Alles läuft nur noch digital, gelegentlich mit telefonischer Unterstützung: Anträge stellen, etwa bezüglich des elektronischen Zugangs zu Informationssystemen und Datenbanken der Bürgerschaft, Suche eines Abgeordnetenbüros, Beschaffung von Schlüsseln, Telefon, Internet, Computer und Mobiliar für das Abgeordnetenbüro, Suche nach Mitarbeitern sowie vieles mehr, Zunächst habe ich damit sehr gehadert, weil nach meinem Eindruck alles zeitaufwändiger war als mit der Möglichkeit direkten Kontakts und mir die Abwechslung zwischen Heimarbeit am Computer und auswärtigen Sitzungen fehlte.
Wie wohl die meisten von uns, habe ich mich mit den neuen Arbeitsbedingungen in einer Virus-Pandemie arrangiert. Meine Digital-Kompetenz ist gestiegen und ich sehe täglich, dass es uns in der Bundesrepublik Deutschland und in Hamburg im Vergleich zu den Zuständen in anderen Teilen der Welt, einschließlich zahlreicher europäischer Städte, noch ganz gut geht: Vergleichsweise weniger Todesfälle durch das Corona-Virus, keine Überlastung des Gesundheitssystems, abgesehen von gelegentlichen Engpässen bei Toilettpapier, Mehl und Nudeln kann man die nötigen Waren kaufen, wir dürfen raus in die Frühlingsluft und mit den Menschen, mit denen wir zusammen wohnen oder einer anderen Person zusammen spazieren gehen und vieles mehr.
Stärker betroffen von der Corona-Krise sind allerdings die vielen Menschen, die ihre Arbeit verlieren, um den Bestand ihrer Betriebe oder sogar um ihr Leben oder das Leben von Angehörigen oder Freunden fürchten müssen. Auch Menschen, die verstärkt Ansteckungsrisiken ausgesetzt sind, weil sie etwa in Arztpraxen, Krankenhäusern und Pflegeheimen weiter arbeiten, und die Familien, die plötzlich ihre Berufe und die Betreuung ihrer Kinder gleichzeitig zu Hause unter einen Hut bekommen müssen, behalten wir bei der Arbeit in der Bürgerschaft im Blick, wenngleich nicht für alle sofort die perfekten Lösungen zur Hand sind. Dafür ist das Problem Corona-Pandemie zu riesig und komplex. Zum Glück wissen das die meisten Menschen und mühen sich, möglichst gut mit der neuen Lage fertig zu werden.

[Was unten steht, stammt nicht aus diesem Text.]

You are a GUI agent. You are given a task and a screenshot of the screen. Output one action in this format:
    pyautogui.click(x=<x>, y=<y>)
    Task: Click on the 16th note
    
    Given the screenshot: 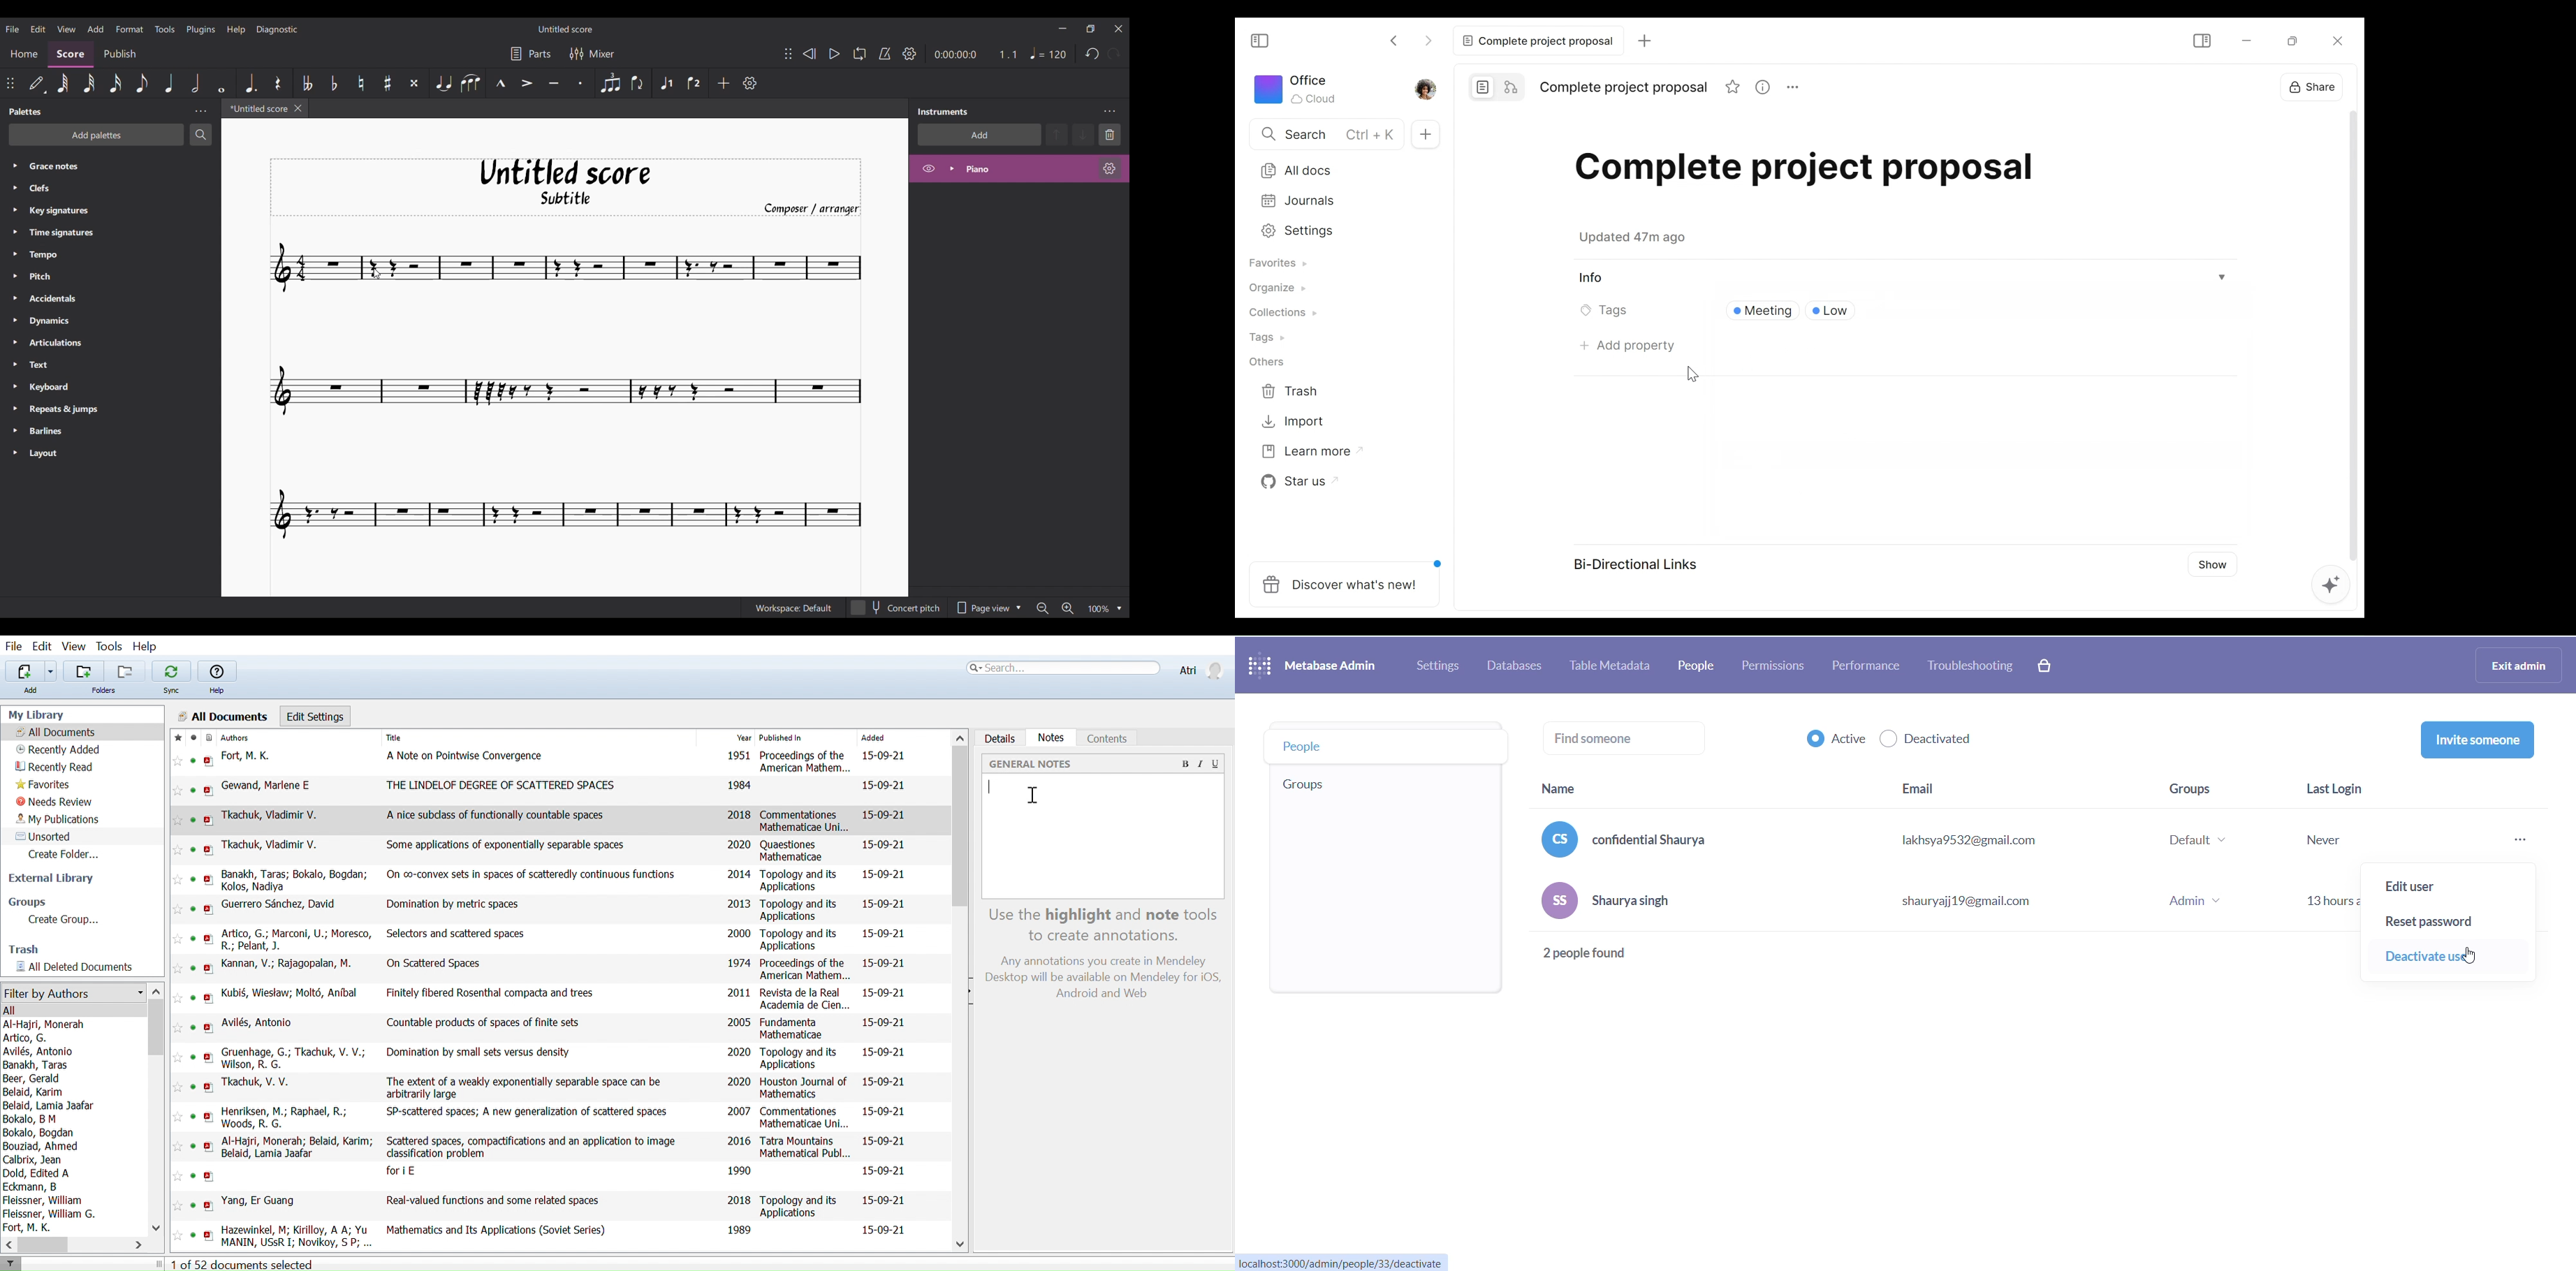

Aus meinen Erfahrungen der ersten Wochen als Abgeordnete der Hamburgischen Bürgerschaft kann ich versichern: Die Politiker tun das auch. Unser Bürgermeister erscheint als nahezu unbegrenzt leistungsfähig. Kürzlich habe ich in den sozialen Medien zu seiner Arbeit die Zeile gelesen: „Wann schläft er überhaupt?“. Berechtigte Frage, die für viele Senatoren ebenfalls gilt. Ich bin froh, dass noch der gut eingearbeitete bisherige Senat im Amt war, als die Corona-Pandemie bei uns angekommen ist, und dass er die Geschäfte vorerst noch in alter Besetzung weiterführt.
Ich als neue Abgeordnete bin über den ersten Unmut über die Arbeitserschwernisse auch längst hinaus gelangt und tief in die inhaltliche Arbeit eingetaucht, über die ich Ihnen jetzt regelmäßig auf meiner Internetseite berichten werde.